Les intrapreneurs

Avoir un impact positif sur sa carrière, sur son entreprise & sur le monde.

Pour celles et ceux qui – comme moi – suivent cette émission, la nouvelle saison de « Qui veut être mon associé ? » a commencé, l’occasion de suivre de nombreux projets entrepreneuriaux passionnants, plus ou moins avancés, plus ou moins structurés. Bien sûr, nous pourrions discuter ici des travers de ce type de formats télévisuels, parfois trop théâtraux, parfois trop caricaturaux, parfois trop scénarisés autour de l’émotion, et pour cette émission en particulier trop pushy sur la « méritocratie » comme une valeur moderne et inclusive, ce qui bien évidemment est un non-sens sociétal et un raccourci trop facile de parcours entrepreneuriaux plus complexes et plus passionnants que cela.

Toutefois, cette émission permet de découvrir des projets innovants, des entrepreneurs passionnés – et bien sûr bravo à toutes et tous -, et de démocratiser auprès du grand public les mécaniques d’investissements et de financements du monde économique dans lequel nous vivons. C’est une émission pertinente et divertissante nous offrant une lecture du monde entrepreneurial, et merci à M6 pour cela. Mais …

Mais on oublie encore une fois les salariés.es.

A chaque nouveau passage d’un.e entrepreneur.e, l’émission de parle quasiment jamais des équipes travaillant au sein de chaque projet. Les 4 ou 5 associés présents ne questionnent pas les entrepreneurs (ou très peu) sur leurs équipes, sur leur capacité à s’entourer et à développer le portefeuille de compétences de leurs entreprises, sur leur organisation interne, sur les étapes de structuration, sur leur modèle de coopération, … . Au mieux, l’entrepreneur remercie de lui-même et au passage son équipe, mais peu de place est accordée à une réalité essentielle : sans une équipe équilibrée, complémentaire et impliquée, l’idée la plus belle du monde ne restera qu’une idée, ou au mieux un business bancal et peu développé.

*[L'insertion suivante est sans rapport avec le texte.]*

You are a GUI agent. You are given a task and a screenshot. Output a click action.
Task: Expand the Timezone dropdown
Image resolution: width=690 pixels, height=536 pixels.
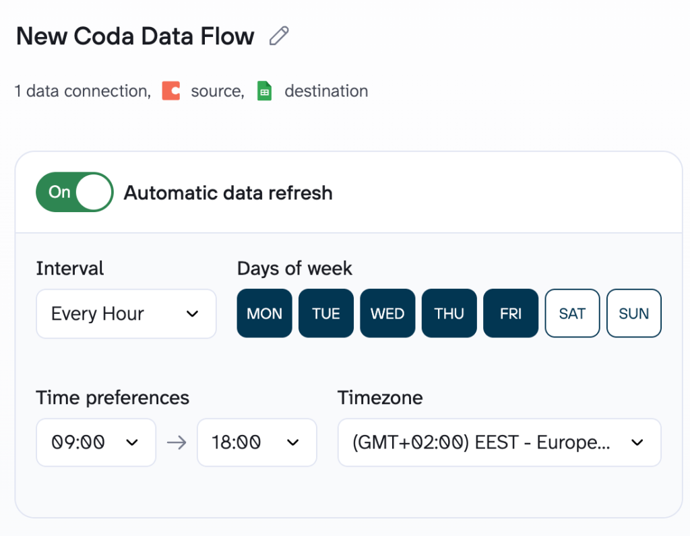tap(499, 442)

Pourtant, lorsque l’émission s’arrête sur les raisons d’une levée de fond et sur l’utilisation du capital dans le développement de l’entreprise, cela pourrait être l’occasion d’aborder cet enjeu essentiel. Quels investissements seront faits en matière de compétences ? Quels choix de recrutement sont aujourd’hui un enjeu dans la stratégie de l’entreprise ? Quelle organisation humaine est envisagée par l’entrepreneur à la cible de son business model ? Et surtout pour quelles raisons un.e salarié.e viendrait travailler pour ce projet ?

Et si on changeait un peu le concept de l’émission ?

En regardant l’émission, je me suis fait cette remarque : et si on changeait le concept de l’émission en « Qui veut être mon salarié ? ». Dans le contexte actuel où il est parfois difficile de recruter, d’attirer les candidats et de les retenir, où la notion de « marque employeur » est au cœur de beaucoup de stratégies RH, je serais en effet curieux – et avec beaucoup de bienveillance – de voir ce genre de concept naître : convaincre un.e salarié.e de rejoindre son entreprise en axant non pas sur les négociations salariales (plus liées à l’exercice de l’entretien de recrutement) mais sur les valeurs portées par l’entrepreneur, sur les besoins de matière de compétences et d’expertises, sur le modèle managérial de l’entreprise, sur la place faite à l’intraprenariat, aux partages d’idées, et à l’innovation collective au sein de projets entrepreneuriaux parfois trop centrés sur le rôle sacré du fondateur ou de la fondatrice.

 

Certes, sans l’audace de ce dernier, sans sa prise de risque et sans sa capacité à leader une idée, il n’y aurait évidemment pas d’entreprises et pas d’innovation dans un monde économique qui doit aujourd’hui relever les enjeux de demain. Toutefois, c’est une erreur de penser qu’une entreprise doit rester centrée sur le fondateur. La réussite du développement d’une entreprise doit se faire autour du projet, des produits et des services qu’elle propose, et pour cela elle doit faire la place nécessaire à l’équipe qu’elle a recruté ou va recruter, elle doit avoir une stratégie managériale et organisationnelle répondant à ses enjeux et ses ambitions, et surtout elle doit créer les conditions nécessaires à l’intraprenariat, à l’innovation interne, et à la créativité de ses équipes, et ainsi au travers d’une équipe équilibrée et complémentaire assurer la réussite durable du projet.